12 KiB
domain, repo, updated
| domain | repo | updated |
|---|---|---|
| infotech | wise-validator | 2026-06-22 |
INTENT
wise-validator is the Coulomb meta-framework for validation — e2e test orchestration, health checks, and structured pass/fail reporting — while consuming sand-boxer for isolated execution environments. This file is preliminary; refine as the validation boundary is implemented.
Why it exists
Custodian repos need a consistent way to prove that real stacks work: compose services up, health endpoints ready, tests executed, results reported — without every domain reinventing remote SSH scripts, port polling, and State Hub events.
Today that story is split awkwardly in the-custodian/e2e-framework/: provision
and teardown live beside test orchestration and reporting in one package. sand-boxer
is extracting the establishment half. wise-validator owns the validation
half.
The industry validates agent and service work through overlapping but incompatible paths: repo-local pytest, CI compose jobs, Blitzy-style environment validation, hosted sandbox test runners, and ad hoc health probes. Coulomb needs one validation vocabulary that any repo, agent harness, or automation can invoke — without owning sandboxes, agent gateways, or code generation.

-*-

*PROBLEMS AND TASKS:*
1 - In the wise-validator intent text, give the passage starting with "The industry validates" and going on through "or code generation." again, substituting "unittest" for "pytest".
2 - Translate this sentence from the wise-validator intent text into Spanish: "Custodian repos need a consistent way to prove that real stacks work: compose services up, health endpoints ready, tests executed, results reported — without every domain reinventing remote SSH scripts, port polling, and State Hub events."

-*-

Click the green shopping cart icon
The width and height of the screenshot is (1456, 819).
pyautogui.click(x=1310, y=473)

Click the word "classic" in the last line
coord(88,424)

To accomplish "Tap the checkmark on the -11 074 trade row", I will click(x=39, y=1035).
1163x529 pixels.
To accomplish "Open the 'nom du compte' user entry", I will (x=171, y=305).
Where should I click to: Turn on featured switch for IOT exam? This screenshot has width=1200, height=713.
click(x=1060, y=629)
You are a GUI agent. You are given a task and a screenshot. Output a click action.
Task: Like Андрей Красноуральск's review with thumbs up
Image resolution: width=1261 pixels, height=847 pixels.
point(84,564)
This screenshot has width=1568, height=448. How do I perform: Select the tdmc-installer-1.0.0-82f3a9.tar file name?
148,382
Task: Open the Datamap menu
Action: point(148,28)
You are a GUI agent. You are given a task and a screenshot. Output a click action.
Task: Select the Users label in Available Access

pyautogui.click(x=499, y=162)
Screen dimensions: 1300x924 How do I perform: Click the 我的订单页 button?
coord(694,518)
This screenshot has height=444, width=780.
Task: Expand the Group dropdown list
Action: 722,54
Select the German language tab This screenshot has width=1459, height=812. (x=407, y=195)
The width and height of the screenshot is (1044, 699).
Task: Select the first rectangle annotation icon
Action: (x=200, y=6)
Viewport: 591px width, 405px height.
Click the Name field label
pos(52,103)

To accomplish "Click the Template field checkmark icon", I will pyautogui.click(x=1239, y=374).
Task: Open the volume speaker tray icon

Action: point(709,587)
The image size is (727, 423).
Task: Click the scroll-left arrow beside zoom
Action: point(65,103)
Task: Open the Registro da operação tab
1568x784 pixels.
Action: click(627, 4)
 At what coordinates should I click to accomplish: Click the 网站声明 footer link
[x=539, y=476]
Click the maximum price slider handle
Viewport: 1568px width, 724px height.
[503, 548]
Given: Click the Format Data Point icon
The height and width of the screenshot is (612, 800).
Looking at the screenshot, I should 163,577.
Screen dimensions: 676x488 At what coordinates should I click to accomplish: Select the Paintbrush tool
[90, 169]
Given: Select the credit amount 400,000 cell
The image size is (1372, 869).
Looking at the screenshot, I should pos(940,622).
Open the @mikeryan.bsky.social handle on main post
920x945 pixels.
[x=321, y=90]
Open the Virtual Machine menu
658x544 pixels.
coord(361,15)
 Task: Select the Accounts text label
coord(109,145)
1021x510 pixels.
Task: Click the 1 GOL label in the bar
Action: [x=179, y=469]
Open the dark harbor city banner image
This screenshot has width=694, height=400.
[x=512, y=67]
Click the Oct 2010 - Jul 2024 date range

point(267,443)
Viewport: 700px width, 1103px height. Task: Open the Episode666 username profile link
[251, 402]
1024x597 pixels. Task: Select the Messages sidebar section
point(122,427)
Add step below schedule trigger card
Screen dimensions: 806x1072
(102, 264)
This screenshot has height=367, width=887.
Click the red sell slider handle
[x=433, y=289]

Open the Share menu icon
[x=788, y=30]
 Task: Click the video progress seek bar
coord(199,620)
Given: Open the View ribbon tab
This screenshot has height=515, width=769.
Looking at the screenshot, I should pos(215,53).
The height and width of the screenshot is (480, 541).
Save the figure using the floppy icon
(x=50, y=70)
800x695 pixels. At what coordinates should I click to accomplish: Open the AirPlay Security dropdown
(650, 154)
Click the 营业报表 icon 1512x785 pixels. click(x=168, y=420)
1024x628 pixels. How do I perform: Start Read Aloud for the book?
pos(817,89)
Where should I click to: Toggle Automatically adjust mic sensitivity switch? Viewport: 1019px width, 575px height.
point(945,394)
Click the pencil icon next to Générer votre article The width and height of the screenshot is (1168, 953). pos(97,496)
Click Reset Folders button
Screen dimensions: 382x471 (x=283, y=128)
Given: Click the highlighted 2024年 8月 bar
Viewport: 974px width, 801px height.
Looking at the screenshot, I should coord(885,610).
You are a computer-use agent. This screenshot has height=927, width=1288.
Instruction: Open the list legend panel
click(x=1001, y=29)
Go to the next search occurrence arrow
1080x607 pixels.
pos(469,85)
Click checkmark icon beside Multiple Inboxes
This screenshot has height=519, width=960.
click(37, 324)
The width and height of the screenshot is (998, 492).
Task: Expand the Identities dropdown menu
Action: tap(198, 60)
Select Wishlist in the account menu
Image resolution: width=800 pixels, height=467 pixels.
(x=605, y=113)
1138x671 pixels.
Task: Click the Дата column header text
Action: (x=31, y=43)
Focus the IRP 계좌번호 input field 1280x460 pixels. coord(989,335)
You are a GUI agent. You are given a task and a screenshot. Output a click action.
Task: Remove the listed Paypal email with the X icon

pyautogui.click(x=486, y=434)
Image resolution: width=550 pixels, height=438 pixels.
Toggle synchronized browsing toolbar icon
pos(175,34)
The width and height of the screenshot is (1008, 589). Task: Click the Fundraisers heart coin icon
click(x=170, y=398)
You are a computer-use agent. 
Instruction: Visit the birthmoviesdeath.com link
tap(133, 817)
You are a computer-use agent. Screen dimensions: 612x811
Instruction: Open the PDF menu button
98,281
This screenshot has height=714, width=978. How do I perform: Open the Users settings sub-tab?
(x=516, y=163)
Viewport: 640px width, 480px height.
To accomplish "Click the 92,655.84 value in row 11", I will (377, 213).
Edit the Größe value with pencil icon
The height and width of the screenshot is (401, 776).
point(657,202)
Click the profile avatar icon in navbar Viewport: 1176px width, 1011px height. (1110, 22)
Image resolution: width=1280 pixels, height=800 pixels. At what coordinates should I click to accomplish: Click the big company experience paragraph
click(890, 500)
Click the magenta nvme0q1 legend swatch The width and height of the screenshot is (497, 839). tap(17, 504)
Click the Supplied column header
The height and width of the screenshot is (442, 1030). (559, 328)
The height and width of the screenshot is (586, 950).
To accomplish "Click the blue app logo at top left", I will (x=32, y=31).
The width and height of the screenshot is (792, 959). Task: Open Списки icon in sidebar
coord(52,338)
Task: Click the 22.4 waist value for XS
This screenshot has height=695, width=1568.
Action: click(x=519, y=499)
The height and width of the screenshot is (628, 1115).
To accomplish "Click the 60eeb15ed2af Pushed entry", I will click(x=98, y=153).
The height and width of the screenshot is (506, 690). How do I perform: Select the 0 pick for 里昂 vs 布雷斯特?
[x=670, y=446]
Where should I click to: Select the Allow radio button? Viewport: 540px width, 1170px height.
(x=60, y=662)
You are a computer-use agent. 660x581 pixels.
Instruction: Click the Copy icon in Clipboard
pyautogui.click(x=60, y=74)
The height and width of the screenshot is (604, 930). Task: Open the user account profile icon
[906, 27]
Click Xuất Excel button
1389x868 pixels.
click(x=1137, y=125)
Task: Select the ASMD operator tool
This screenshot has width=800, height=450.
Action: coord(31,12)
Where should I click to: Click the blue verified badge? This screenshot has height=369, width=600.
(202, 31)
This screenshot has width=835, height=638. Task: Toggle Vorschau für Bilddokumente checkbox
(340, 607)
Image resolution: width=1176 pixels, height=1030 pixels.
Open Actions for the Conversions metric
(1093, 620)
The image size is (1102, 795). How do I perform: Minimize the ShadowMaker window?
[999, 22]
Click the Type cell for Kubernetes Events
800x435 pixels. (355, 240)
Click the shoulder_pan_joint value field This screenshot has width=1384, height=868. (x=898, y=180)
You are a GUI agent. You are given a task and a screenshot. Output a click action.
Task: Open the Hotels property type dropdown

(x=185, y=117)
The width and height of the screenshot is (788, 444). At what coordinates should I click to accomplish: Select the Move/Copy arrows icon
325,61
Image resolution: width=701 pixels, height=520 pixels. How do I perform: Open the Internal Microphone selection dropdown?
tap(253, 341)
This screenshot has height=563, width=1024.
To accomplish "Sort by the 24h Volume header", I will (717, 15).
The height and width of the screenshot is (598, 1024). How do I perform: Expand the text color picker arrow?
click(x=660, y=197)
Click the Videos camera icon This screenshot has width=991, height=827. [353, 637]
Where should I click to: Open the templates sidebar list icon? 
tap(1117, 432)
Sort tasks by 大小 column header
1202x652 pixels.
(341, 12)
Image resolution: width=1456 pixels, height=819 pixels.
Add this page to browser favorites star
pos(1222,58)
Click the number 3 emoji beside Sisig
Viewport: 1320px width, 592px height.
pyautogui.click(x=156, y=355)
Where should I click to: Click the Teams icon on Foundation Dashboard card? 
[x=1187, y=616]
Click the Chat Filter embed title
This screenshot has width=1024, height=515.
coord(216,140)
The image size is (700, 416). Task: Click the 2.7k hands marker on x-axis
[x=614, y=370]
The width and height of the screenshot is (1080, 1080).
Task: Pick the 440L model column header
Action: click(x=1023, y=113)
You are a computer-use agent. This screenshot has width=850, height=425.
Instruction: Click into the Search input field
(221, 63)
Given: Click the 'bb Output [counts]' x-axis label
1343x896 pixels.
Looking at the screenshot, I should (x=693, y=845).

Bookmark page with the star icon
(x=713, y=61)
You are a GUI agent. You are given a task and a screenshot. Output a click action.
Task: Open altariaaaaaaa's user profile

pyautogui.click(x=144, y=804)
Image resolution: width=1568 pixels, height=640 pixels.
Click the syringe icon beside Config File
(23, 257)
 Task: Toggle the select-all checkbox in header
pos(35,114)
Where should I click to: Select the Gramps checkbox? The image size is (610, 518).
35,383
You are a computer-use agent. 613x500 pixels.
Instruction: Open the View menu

-*-

*ANSWERS TO THE EXERCISES:*
1 -
The industry validates agent and service work through overlapping but incompatible paths: repo-local unittest, CI compose jobs, Blitzy-style environment validation, hosted sandbox test runners, and ad hoc health probes. Coulomb needs one validation vocabulary that any repo, agent harness, or automation can invoke — without owning sandboxes, agent gateways, or code generation.

2 - Los repos de Custodian necesitan una forma coherente de demostrar que los stacks reales funcionan: servicios de compose levantados, endpoints de salud listos, pruebas ejecutadas, resultados informados — sin que cada dominio reinvente scripts SSH remotos, sondeo de puertos y eventos de State Hub.